Closed warmstarter closed 3 years ago

warmstarter commented 3 years ago

These are some examples of use of train/]

I think that the main oddity is that train is evaluating stuff in between [ ] which is different behavior than ] on it's own. The train help file mentions no-evaluation, though it doesn't have the example of the function in-between [ ] that ] has. I'm not sure if there's a reason for train behaving differently. It should either be a code update or a help file update. If it is the latter, let me know and I'll handle it.

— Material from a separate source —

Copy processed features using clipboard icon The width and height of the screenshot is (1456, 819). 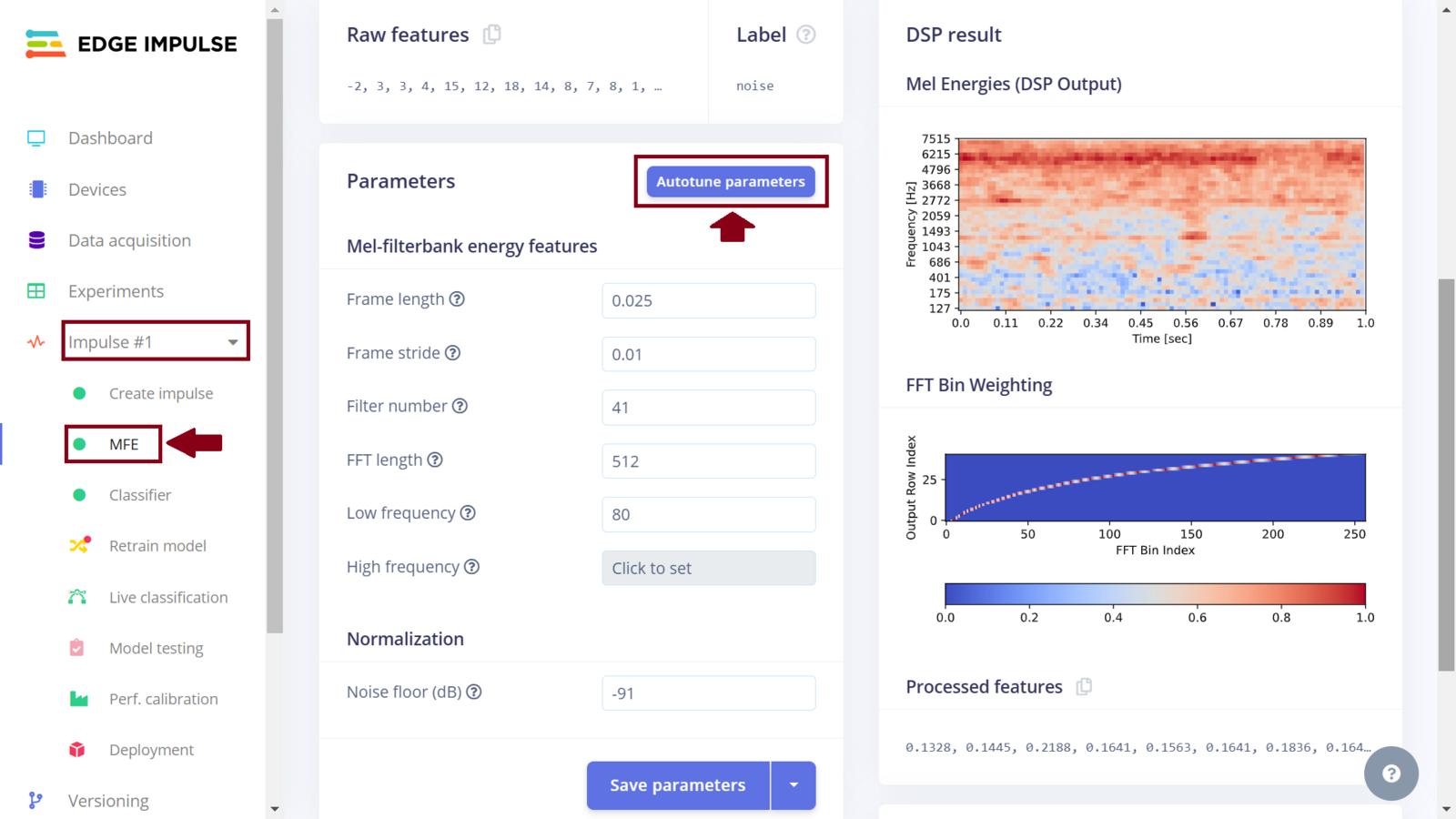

There's also things getting evaluated when using ] or train with softcode commands like 'ooc' which makes sense why that would happen, but should probably be clarified in the help file as well. Happy to do to that as well, but going to wait to hear back on the train issue before doing anything there.

train think test add(1,1)

Luu types -=> think test add(1,1)

test add(1,1)

train think test [add(1,1)]

Luu types -=> think test [add(1,1)]

test 2

] think test add(1,1)

test add(1,1)

] think test [add(1,1)]

test [add(1,1)]

train ooc test add(1,1)

Luu types -=> ooc test add(1,1)

Luu says, "test add(1,1)" train ooc test [add(1,1)] Luu types -=> ooc test [add(1,1)] Luu says, "test 2"
Chalice commented 3 years ago

Hmmh, not seeing any issue or unexpected behavior here, really.

] stops evaluation.

'train' just displays to others what you typed, before processing it normally with evaluation.

You'll also find that functions without the []'s evaluate fine - there is a condition to it, though. The function() without square brackets either needs to be the first part of a command's argument, or be at the start of a function parameter.

So, add(add(1,1),add(1,1)) will evaluate to add(2,2) and then eval that to 4, but add(blah add(1,1),add(1,1)) would evaluate to add(blah add(1,1),2) and then eval to an error about args needing to be numbers.

Nothing of this is particularly out of the ordinary for MUSH.

warmstarter commented 3 years ago

I think this was what was weird to me:

Luu types -=> think test add(1,1) test add(1,1) Luu types -=> think test [add(1,1)] test 2

versus

Luu types -=> think add(1,1) 2 Luu types -=> think [add(1,1)] 2

but it sounds like this is expected behavior in general, and just something I hadn't realized, based on what you're saying, so I'll close this.